The E-number E101 Riboflavin is yellow or orange-yellow in colour and in addition to being used as a food colouring it is also used to fortify some foods. It is a natural occurring vitamin B2 and is is present in a long list of foods like Milch, Eggs and Liver. This can be used in all foods except the ones that have been exempt of colorings.
It can be found in such foods as baby foods, breakfast cereals, sauces, processed cheese, fruit drinks and vitamin-enriched milk products as well as being widely used in vitamin supplements.
Also known as vitamin B2 occurs naturally in milk, cheese, leafy green vegetables, liver and yeast but exposure to light will destroy the Riboflavin in these natural sources.

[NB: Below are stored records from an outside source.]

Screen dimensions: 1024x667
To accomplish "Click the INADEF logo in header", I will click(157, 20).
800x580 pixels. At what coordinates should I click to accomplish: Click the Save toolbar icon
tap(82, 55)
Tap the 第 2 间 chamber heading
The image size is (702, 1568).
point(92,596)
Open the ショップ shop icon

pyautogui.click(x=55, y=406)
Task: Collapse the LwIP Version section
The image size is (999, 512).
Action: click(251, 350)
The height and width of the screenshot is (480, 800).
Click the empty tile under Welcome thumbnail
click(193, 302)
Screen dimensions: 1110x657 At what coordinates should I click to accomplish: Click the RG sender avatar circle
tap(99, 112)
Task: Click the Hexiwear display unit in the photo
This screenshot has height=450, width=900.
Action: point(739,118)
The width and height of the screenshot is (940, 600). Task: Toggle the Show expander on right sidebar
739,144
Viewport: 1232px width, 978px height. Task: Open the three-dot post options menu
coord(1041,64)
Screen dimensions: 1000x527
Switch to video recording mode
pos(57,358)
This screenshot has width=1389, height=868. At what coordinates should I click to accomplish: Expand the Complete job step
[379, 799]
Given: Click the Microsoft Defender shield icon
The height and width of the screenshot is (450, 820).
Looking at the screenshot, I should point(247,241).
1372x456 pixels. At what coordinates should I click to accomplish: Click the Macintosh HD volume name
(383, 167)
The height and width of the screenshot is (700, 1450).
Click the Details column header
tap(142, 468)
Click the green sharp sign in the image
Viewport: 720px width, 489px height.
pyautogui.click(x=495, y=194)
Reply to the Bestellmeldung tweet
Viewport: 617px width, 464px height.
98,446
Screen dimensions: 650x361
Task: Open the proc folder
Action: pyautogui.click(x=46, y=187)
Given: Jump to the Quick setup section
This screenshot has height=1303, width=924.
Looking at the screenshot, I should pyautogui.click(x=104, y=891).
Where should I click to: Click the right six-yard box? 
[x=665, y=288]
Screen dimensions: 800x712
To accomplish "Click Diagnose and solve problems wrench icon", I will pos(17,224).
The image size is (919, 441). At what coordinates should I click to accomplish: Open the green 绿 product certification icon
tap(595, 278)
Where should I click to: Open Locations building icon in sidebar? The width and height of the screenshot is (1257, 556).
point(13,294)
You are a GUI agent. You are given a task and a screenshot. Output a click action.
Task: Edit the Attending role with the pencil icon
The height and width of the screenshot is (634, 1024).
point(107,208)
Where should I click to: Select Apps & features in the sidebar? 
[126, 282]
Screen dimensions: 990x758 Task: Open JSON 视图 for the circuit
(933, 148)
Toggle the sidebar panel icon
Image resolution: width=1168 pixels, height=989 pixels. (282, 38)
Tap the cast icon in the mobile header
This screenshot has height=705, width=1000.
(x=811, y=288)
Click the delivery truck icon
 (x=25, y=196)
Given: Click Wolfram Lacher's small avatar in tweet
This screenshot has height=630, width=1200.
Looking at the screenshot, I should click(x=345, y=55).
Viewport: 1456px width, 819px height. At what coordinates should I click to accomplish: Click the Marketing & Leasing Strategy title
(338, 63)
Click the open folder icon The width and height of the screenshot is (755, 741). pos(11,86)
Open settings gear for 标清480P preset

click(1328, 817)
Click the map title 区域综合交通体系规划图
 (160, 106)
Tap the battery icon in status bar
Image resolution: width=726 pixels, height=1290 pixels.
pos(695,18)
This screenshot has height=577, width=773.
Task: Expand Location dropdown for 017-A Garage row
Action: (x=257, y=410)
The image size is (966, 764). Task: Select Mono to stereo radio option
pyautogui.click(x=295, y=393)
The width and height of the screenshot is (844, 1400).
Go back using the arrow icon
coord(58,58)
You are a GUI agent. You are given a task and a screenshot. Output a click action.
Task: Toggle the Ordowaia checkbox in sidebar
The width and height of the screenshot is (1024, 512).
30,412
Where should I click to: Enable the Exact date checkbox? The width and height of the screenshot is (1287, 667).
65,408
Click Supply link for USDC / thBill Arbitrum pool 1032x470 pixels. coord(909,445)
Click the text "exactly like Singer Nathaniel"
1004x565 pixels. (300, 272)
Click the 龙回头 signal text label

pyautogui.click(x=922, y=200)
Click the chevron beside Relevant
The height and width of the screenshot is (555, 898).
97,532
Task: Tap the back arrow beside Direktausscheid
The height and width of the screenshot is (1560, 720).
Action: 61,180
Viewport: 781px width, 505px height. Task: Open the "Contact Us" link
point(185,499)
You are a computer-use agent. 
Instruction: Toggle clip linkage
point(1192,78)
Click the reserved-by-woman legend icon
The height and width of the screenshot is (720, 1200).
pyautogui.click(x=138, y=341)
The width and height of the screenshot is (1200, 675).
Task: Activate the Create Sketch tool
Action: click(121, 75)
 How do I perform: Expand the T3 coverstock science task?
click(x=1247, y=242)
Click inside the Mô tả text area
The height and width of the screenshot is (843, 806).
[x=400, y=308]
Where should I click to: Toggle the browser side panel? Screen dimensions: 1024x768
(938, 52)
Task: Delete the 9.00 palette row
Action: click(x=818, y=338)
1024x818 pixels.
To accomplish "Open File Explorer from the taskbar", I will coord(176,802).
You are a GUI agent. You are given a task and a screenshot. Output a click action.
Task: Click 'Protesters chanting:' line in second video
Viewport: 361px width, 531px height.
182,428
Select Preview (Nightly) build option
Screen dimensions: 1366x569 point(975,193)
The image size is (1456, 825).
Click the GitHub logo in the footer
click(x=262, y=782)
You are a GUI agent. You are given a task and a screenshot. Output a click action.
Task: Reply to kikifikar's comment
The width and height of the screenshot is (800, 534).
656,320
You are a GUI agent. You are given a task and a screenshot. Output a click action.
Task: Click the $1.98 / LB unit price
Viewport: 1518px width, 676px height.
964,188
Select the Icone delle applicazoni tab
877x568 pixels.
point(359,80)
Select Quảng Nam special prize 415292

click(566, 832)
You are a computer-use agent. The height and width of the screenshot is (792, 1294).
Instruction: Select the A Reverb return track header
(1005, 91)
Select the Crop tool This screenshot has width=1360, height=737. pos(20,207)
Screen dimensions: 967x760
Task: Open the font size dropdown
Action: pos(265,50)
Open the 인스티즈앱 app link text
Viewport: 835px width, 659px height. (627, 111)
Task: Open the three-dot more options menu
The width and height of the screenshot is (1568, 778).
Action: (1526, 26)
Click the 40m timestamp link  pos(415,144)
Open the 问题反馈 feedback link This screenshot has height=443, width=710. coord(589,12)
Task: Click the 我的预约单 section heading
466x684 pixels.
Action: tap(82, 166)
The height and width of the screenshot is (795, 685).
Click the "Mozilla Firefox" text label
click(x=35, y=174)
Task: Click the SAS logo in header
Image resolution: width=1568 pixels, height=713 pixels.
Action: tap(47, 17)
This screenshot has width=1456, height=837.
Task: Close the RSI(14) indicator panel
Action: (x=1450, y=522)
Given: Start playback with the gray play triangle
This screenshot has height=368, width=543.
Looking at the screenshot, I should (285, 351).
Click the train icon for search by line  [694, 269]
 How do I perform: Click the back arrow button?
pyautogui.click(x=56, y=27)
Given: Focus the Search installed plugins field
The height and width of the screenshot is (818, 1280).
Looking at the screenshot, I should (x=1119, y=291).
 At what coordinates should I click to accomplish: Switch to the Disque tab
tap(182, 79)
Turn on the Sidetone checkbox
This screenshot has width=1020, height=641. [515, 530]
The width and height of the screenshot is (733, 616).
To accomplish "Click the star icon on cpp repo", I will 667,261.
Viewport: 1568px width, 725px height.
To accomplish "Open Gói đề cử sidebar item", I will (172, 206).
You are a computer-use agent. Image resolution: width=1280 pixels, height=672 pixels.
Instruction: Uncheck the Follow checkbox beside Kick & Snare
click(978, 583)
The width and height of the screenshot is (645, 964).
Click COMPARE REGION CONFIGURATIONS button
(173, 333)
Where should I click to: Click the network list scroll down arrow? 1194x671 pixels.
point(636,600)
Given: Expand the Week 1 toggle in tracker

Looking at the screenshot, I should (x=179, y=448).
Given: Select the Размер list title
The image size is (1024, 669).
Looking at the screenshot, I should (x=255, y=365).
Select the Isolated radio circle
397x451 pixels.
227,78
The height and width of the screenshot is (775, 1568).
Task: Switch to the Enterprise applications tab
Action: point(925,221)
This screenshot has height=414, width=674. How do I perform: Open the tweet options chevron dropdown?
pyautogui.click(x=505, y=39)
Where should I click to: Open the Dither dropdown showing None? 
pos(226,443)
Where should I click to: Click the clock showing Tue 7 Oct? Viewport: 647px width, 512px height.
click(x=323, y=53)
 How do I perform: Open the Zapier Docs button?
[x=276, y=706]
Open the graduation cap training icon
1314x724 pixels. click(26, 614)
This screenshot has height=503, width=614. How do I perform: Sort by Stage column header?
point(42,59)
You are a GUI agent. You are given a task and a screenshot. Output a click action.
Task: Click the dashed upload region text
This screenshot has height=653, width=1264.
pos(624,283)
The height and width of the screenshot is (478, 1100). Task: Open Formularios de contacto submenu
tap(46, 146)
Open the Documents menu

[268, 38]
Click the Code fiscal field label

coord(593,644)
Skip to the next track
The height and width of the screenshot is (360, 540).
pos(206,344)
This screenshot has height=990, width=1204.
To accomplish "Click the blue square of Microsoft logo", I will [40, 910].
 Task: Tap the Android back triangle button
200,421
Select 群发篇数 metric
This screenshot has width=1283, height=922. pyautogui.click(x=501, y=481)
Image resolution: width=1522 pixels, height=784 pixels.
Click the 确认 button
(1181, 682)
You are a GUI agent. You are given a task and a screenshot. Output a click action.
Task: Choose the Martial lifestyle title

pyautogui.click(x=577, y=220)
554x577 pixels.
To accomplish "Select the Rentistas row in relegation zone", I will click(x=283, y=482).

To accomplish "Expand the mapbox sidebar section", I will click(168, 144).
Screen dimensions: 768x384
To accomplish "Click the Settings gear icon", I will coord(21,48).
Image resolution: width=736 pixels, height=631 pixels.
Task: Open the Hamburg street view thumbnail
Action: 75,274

In processed foods it is very likely to be Genetically Modified as it can be produced synthetically using genetically modified Bacillus subtilis, altered to both increase the bacteria production of riboflavin and to introduce an antibiotic (ampicillin) resistance marker.
It is an easily absorbed, water-soluble micronutrient with a key role in maintaining human health. Like the other B vitamins, it supports energy production by aiding in the metabolising of fats, carbohydrates and proteins. Vitamin B2 is also required for red blood cell formation and respiration, antibody production, and for regulating human growth and reproduction. It is essential for healthy skin, nails, hair growth and general good health, including regulating thyroid activity. Any excess is excreted in the urine but as the human body does not store Riboflavin it is thought deficiency is common.
Riboflavin also helps in the prevention or treatment of many types of eye disorders, including some cases of cataracts. It may assist bloodshot, itching or burning eyes and abnormal sensitivity to light.
It is difficult to incorporate Riboflavin into many liquid products as it has poor solubility. Hence the requirement for E101a Riboflavin-5′-phosphate, a more expensive but more soluble form of Riboflavin.